── Material to process

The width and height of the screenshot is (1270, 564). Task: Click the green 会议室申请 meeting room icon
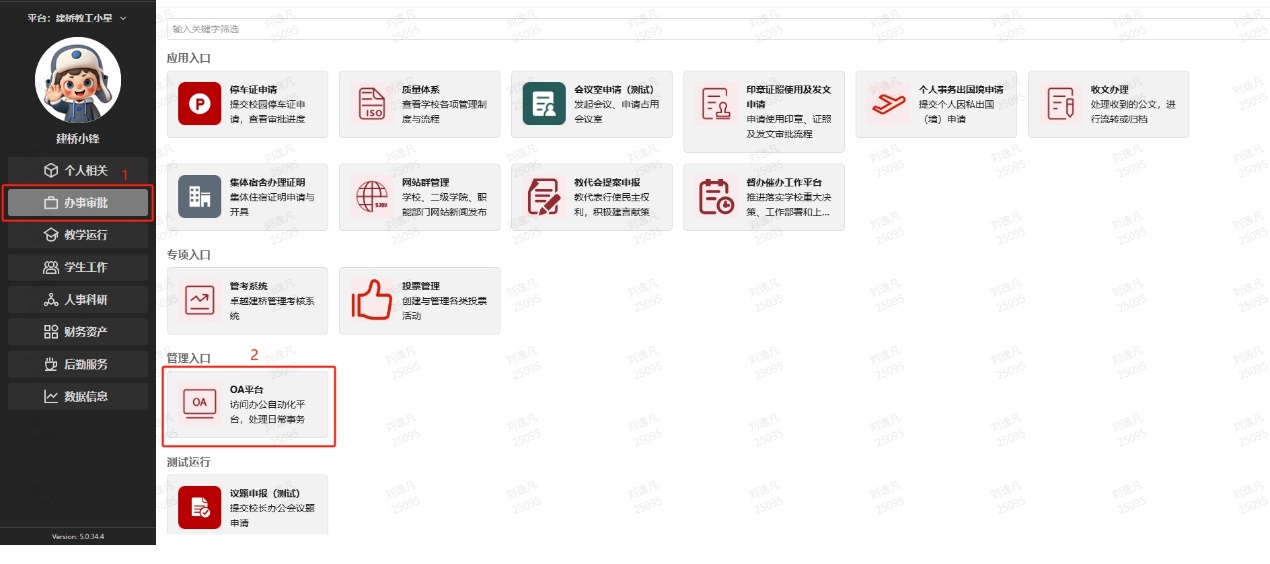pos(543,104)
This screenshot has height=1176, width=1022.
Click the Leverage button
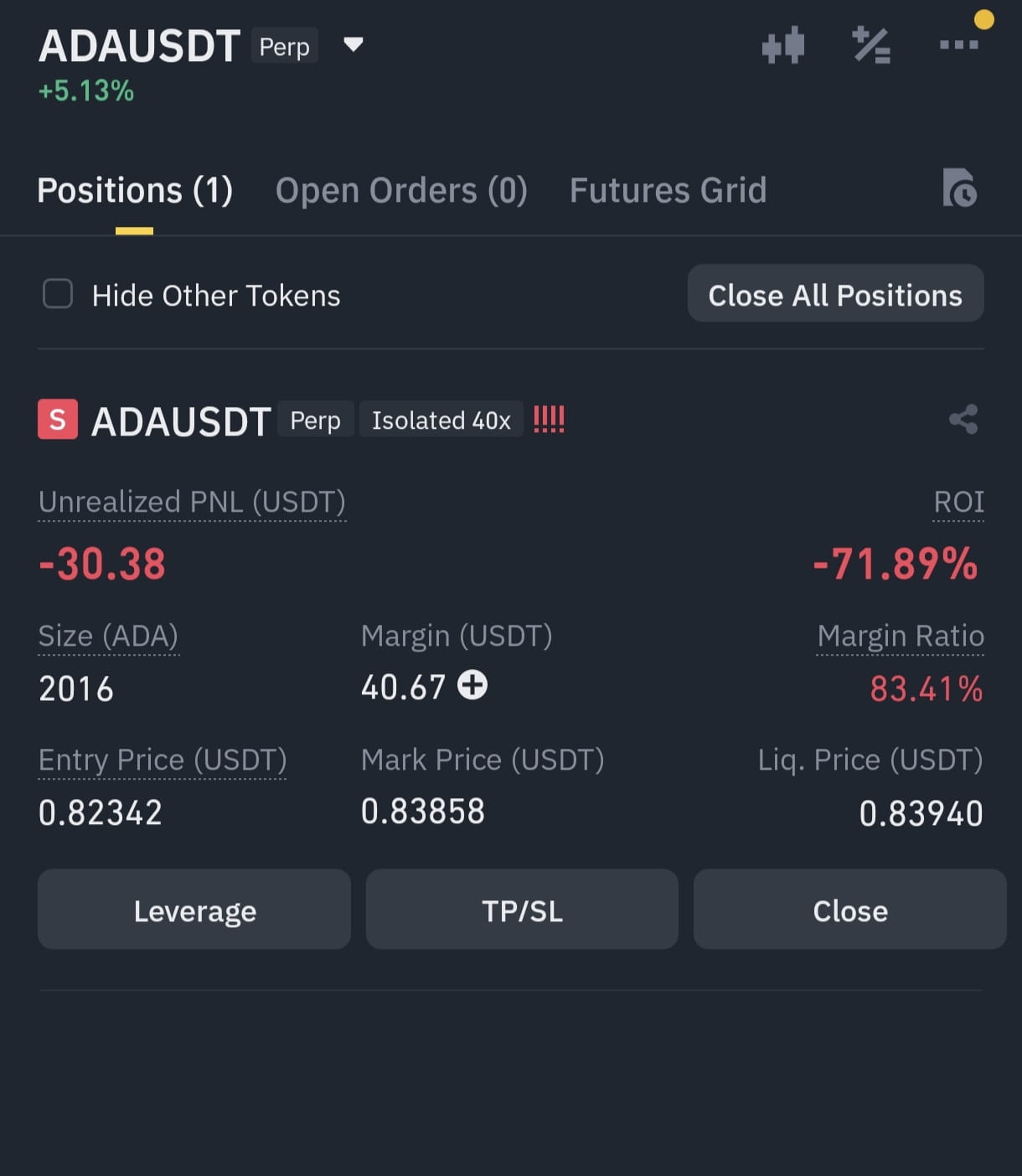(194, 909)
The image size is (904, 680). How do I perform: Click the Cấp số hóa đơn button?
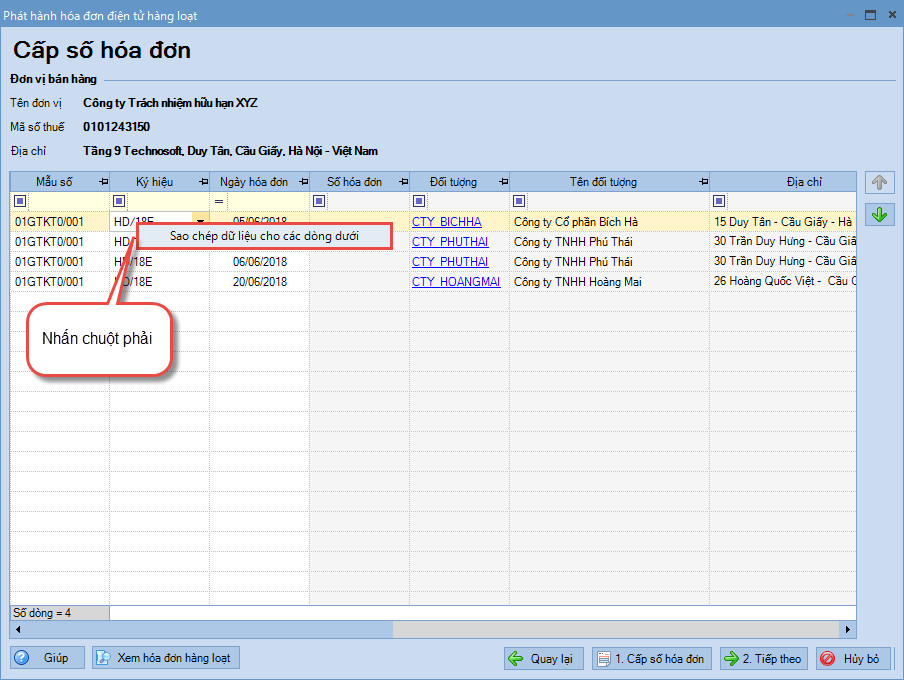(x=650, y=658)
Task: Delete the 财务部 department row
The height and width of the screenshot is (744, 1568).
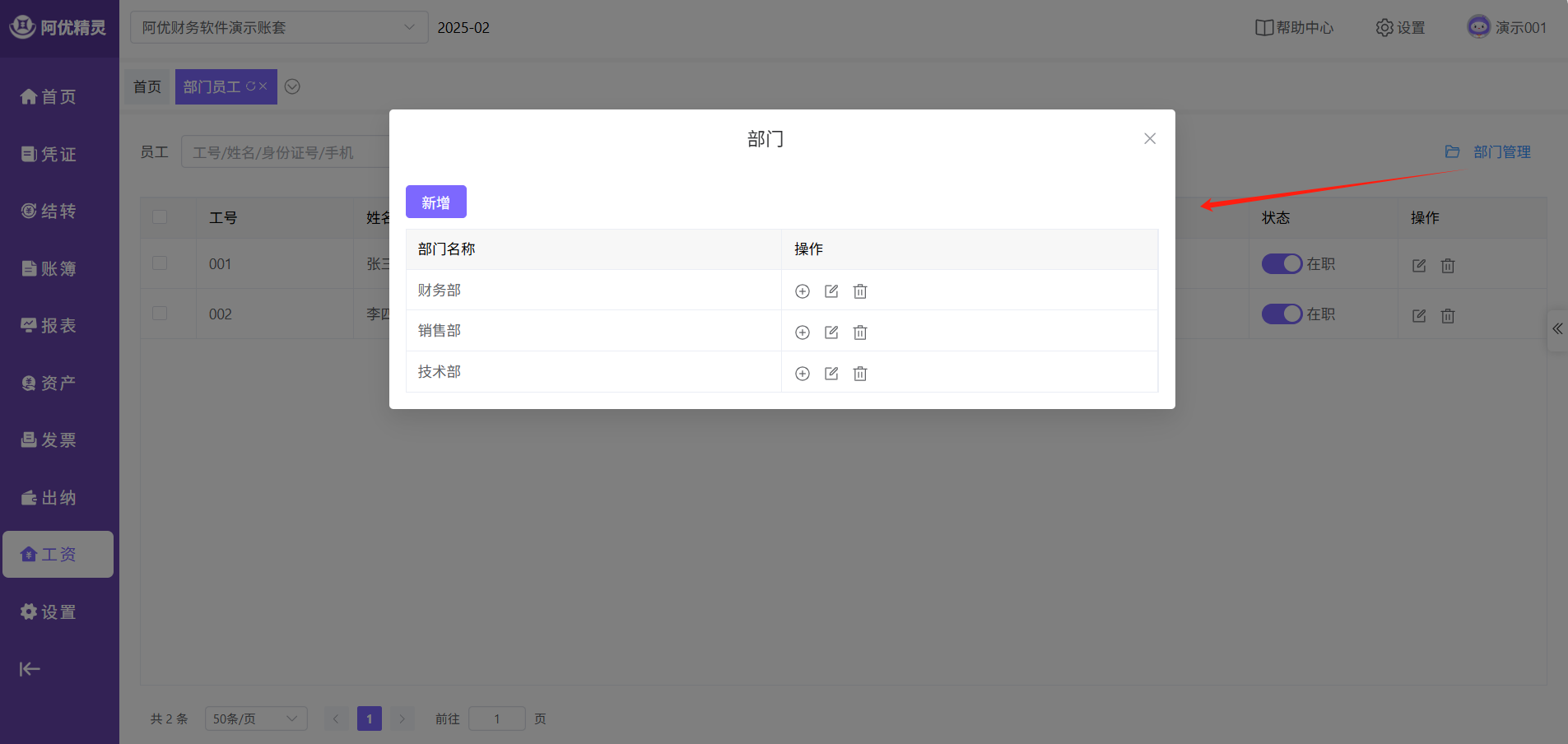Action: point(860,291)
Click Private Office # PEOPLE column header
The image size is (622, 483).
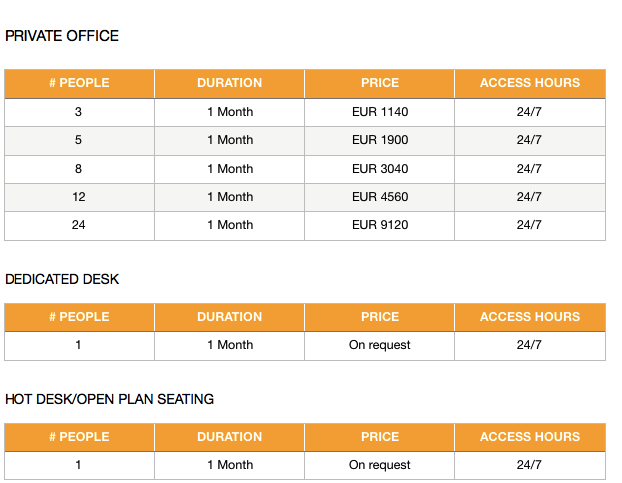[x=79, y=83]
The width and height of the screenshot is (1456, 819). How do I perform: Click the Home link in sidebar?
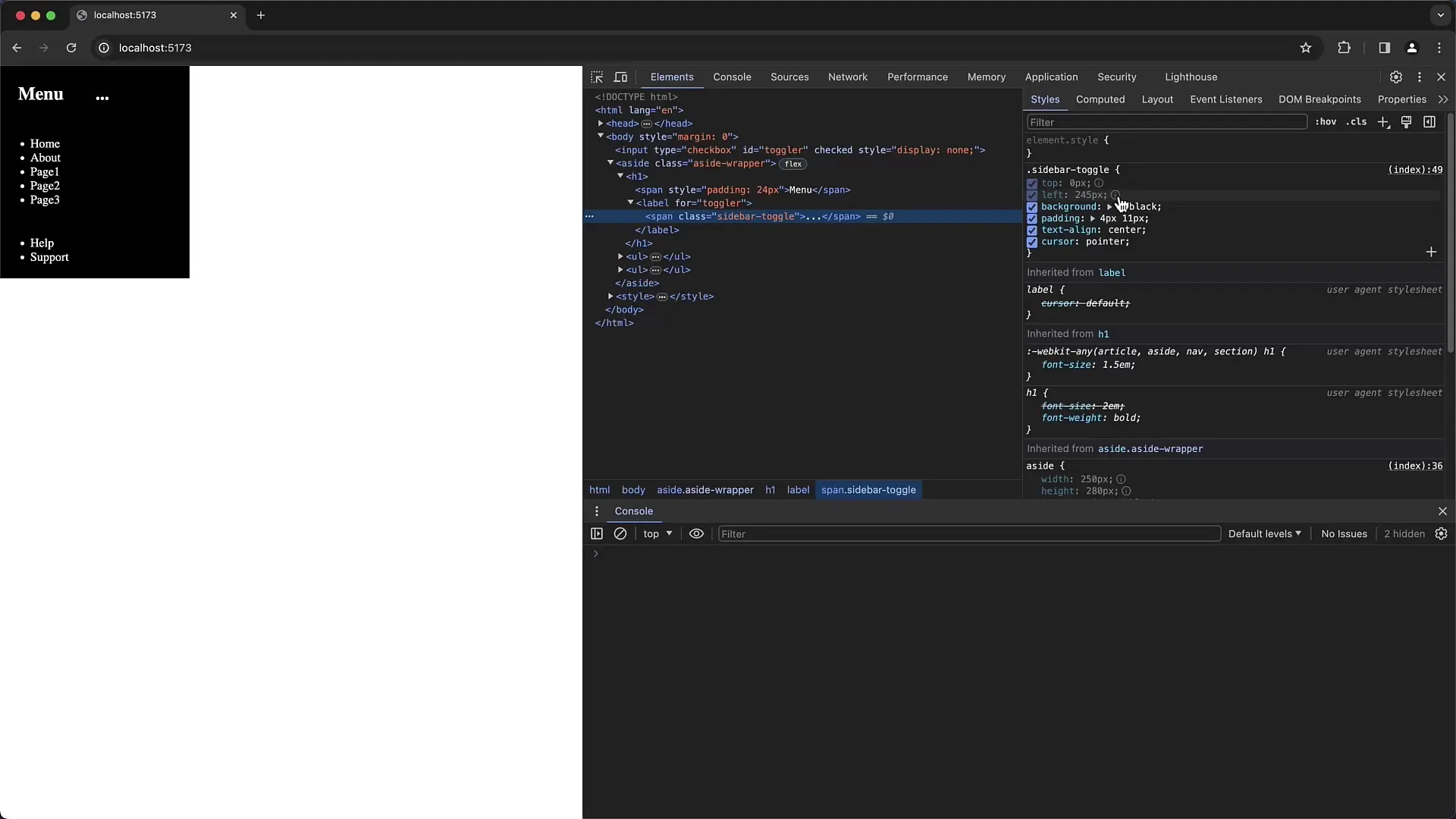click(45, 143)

────

What you have to do
Write out the listing again word for word, but without its pictures.

Answer box
The width and height of the screenshot is (1270, 564). Task: Click the green 会议室申请 meeting room icon
pos(543,104)
This screenshot has height=1176, width=1022.
Click the Leverage button
(194, 909)
The image size is (904, 680). How do I perform: Click the Cấp số hóa đơn button?
(x=650, y=658)
Task: Delete the 财务部 department row
The height and width of the screenshot is (744, 1568).
Action: point(860,291)
Click Private Office # PEOPLE column header
The image size is (622, 483).
[x=79, y=83]
The width and height of the screenshot is (1456, 819). How do I perform: Click the Home link in sidebar?
click(45, 143)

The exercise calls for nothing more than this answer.